◆ EXERCISE AIM ◆
Output the lines of the listing below verbatim, starting at its first line and ending at the line containing "Action: pyautogui.click(x=167, y=408)", both included. Omit the pictures from the output.

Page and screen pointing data
——

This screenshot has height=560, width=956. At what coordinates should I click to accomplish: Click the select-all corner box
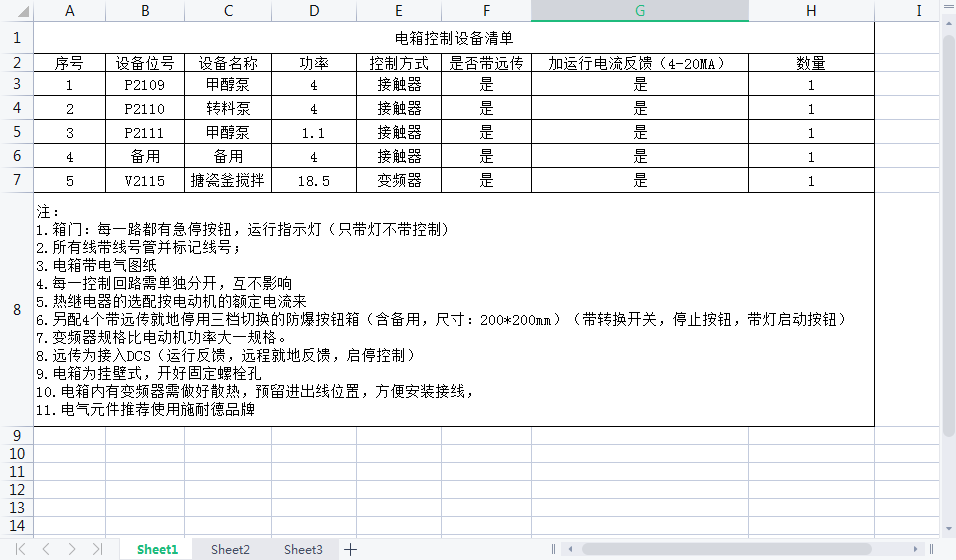point(16,10)
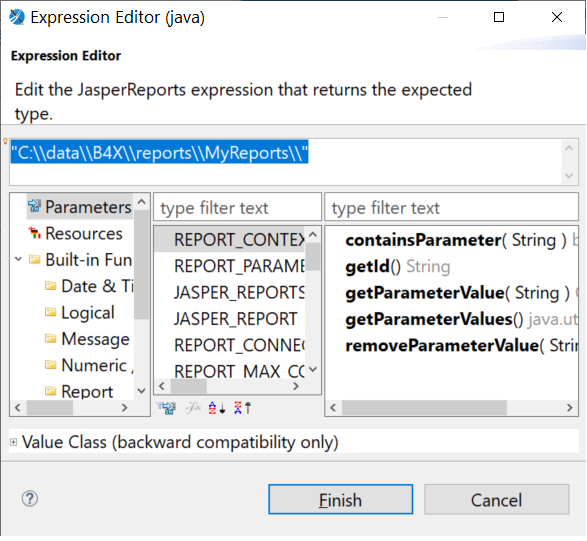The image size is (587, 541).
Task: Click the built-in parameters filter icon
Action: pyautogui.click(x=167, y=408)
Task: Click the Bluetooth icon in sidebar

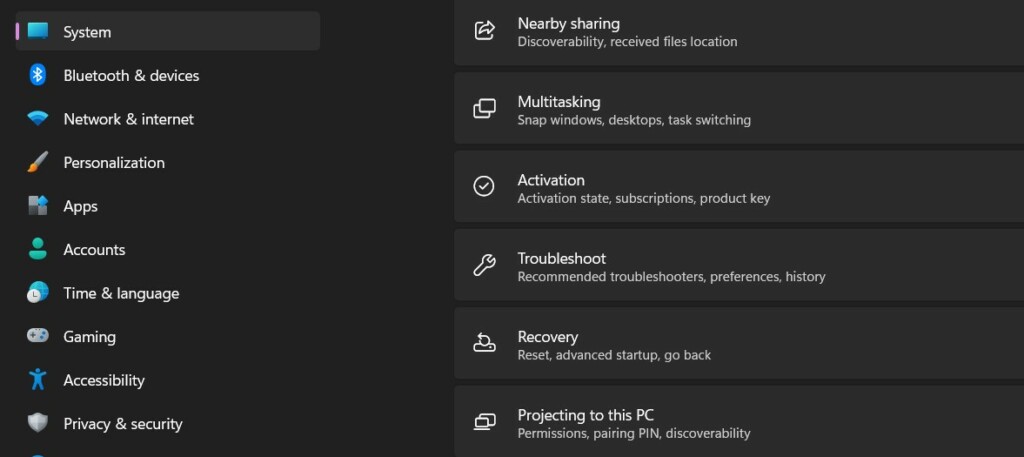Action: pos(38,75)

——

◆ ANSWER TO THE EXERCISE ◆
This screenshot has height=560, width=956. At what coordinates should I click to accomplish: Click the select-all corner box
point(16,10)
The image size is (587, 541).
Task: Click the built-in parameters filter icon
Action: pyautogui.click(x=167, y=408)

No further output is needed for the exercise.